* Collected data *
+===+
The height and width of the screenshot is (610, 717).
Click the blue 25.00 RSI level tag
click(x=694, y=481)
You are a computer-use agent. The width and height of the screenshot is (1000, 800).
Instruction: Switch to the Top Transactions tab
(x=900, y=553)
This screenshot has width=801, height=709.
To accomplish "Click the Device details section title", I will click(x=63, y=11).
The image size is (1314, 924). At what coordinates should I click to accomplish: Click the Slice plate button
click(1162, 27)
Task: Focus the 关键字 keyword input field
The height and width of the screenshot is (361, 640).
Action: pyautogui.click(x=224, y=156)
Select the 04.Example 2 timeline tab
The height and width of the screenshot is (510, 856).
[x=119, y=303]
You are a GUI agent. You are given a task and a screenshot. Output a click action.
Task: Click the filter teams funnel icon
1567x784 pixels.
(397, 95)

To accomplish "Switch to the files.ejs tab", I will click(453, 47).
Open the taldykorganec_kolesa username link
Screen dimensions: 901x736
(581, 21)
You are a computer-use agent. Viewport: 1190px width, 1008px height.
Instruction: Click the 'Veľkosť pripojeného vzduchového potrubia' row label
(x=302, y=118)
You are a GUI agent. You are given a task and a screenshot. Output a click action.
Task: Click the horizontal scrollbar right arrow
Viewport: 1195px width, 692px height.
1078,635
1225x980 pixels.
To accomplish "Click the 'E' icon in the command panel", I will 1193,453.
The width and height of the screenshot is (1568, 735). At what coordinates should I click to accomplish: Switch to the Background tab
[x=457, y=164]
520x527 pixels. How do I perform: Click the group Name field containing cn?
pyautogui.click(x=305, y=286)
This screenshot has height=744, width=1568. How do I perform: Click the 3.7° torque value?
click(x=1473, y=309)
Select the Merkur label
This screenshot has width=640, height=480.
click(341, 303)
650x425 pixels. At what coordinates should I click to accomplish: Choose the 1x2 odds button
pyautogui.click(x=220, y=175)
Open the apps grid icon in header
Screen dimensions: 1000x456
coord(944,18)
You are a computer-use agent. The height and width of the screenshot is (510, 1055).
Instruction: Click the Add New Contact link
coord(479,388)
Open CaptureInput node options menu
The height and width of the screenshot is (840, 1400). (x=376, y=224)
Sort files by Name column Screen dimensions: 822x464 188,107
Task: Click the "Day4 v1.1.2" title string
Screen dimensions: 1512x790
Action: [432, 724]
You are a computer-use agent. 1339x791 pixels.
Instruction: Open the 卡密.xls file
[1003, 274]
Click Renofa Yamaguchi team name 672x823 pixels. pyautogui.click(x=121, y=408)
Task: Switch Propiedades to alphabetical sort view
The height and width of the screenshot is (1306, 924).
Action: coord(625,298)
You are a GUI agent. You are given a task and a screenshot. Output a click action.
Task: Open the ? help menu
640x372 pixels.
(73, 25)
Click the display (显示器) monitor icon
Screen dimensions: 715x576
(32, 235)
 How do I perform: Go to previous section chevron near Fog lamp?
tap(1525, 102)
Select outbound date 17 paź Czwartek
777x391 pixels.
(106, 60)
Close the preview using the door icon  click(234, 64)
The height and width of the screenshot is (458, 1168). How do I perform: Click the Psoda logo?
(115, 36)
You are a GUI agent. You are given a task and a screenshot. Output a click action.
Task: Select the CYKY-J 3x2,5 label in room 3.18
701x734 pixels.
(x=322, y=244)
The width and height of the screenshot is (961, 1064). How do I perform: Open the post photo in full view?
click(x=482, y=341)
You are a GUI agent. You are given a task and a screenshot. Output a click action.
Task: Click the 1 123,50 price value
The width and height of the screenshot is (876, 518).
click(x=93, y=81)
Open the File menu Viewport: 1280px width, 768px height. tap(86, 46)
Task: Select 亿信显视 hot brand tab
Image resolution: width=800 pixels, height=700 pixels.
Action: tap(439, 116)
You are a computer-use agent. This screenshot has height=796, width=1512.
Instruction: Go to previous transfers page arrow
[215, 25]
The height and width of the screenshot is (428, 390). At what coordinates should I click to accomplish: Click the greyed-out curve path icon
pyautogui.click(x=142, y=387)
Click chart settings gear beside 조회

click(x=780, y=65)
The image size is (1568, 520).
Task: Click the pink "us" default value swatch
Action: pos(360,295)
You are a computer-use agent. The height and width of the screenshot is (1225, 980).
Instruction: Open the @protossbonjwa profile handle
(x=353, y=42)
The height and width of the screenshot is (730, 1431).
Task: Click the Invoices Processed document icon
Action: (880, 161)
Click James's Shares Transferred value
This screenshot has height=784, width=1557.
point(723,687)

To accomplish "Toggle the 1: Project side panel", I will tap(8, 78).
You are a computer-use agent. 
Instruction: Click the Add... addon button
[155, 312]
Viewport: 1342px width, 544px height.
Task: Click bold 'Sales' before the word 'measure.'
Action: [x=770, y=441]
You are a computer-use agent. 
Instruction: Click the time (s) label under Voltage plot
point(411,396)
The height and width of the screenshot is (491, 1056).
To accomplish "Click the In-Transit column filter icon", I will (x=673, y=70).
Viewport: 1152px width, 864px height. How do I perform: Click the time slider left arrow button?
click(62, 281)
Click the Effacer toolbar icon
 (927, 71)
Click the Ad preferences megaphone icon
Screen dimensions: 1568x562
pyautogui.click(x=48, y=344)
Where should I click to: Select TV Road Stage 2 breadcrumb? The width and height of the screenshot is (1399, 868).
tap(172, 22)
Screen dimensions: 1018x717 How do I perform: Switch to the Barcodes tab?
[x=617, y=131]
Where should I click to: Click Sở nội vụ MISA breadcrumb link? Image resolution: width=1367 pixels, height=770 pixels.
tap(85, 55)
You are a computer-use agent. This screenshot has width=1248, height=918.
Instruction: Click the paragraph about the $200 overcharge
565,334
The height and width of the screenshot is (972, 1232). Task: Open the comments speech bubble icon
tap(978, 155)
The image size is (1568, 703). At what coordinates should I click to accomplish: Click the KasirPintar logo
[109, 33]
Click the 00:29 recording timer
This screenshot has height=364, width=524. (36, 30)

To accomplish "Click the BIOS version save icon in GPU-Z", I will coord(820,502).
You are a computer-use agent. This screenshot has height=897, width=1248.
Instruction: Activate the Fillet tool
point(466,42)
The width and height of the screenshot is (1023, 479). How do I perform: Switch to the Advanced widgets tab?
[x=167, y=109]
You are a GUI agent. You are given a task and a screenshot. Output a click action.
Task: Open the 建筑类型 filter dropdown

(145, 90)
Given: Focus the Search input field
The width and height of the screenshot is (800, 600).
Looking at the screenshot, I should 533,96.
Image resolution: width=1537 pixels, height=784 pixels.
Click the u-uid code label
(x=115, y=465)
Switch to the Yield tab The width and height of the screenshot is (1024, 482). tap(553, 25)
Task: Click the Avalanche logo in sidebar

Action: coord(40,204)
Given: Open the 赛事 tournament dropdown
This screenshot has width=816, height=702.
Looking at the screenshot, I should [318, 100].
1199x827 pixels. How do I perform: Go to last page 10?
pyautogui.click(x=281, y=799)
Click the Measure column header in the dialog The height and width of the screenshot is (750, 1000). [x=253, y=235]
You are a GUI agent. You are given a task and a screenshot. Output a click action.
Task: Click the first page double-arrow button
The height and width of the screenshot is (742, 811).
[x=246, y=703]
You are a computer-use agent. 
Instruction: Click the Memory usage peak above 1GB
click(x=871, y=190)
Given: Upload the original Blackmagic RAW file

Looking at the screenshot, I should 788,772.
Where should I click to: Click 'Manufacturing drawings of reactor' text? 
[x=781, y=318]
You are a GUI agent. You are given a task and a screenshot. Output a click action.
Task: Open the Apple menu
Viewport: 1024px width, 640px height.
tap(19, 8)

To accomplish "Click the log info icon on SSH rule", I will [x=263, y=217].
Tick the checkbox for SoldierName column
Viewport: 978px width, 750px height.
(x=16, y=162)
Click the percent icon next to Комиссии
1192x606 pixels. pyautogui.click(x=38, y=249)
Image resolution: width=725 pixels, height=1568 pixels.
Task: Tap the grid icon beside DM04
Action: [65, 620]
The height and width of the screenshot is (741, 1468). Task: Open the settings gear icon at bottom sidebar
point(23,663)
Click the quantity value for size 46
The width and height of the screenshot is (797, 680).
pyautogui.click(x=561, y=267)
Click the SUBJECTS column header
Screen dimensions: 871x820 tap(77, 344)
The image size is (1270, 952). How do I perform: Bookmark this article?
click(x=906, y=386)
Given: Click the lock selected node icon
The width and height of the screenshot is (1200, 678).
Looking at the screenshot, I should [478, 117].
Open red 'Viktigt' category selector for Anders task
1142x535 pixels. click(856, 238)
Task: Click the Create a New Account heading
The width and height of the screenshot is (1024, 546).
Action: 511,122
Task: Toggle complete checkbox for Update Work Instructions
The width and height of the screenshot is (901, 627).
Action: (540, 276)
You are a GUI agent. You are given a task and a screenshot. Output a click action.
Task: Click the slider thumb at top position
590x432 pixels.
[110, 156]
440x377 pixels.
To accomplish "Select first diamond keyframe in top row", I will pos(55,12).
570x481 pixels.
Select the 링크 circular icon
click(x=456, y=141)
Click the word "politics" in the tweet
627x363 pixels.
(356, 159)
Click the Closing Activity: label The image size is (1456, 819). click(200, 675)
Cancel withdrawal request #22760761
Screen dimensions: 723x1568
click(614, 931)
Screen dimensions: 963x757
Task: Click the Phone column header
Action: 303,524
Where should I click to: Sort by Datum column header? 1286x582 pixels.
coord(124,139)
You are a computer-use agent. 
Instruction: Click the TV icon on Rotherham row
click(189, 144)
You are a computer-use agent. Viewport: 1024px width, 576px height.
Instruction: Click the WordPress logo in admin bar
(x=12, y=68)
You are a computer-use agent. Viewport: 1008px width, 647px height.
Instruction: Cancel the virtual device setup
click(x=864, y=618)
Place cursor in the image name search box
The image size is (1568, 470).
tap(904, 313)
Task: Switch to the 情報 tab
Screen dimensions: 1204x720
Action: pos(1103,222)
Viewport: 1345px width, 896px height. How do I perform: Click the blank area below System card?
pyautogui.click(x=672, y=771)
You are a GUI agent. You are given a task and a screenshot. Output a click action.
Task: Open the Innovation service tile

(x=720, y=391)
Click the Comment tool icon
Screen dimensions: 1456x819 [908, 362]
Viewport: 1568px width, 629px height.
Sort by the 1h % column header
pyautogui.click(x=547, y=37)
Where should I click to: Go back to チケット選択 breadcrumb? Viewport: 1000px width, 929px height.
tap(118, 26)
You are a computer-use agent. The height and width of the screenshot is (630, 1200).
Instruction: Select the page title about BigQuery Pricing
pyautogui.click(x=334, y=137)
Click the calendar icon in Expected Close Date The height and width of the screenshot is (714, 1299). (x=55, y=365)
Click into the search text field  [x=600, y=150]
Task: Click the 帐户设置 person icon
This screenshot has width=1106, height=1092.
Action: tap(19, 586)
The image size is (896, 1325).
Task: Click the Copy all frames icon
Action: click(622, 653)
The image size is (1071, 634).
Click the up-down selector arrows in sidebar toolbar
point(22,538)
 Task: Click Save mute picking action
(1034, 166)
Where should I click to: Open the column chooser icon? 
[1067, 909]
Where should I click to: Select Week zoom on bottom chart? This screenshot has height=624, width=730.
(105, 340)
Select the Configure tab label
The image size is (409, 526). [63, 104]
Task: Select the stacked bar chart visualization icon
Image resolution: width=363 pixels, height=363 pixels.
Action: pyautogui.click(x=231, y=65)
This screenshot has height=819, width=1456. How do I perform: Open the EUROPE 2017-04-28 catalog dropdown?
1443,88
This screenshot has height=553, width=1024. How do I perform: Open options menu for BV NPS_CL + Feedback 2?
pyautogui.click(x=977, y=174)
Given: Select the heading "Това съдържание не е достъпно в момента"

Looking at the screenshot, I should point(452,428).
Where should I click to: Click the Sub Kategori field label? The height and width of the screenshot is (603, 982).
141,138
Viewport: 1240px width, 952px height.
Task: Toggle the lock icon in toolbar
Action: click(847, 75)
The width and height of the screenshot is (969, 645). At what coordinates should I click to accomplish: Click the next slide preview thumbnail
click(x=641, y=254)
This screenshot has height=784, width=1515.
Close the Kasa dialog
+===+
* Required work *
Each line above with the word "panel" needs to be copied.

* Written solution *
To accomplish "Click the 'E' icon in the command panel", I will 1193,453.
To accomplish "Toggle the 1: Project side panel", I will tap(8, 78).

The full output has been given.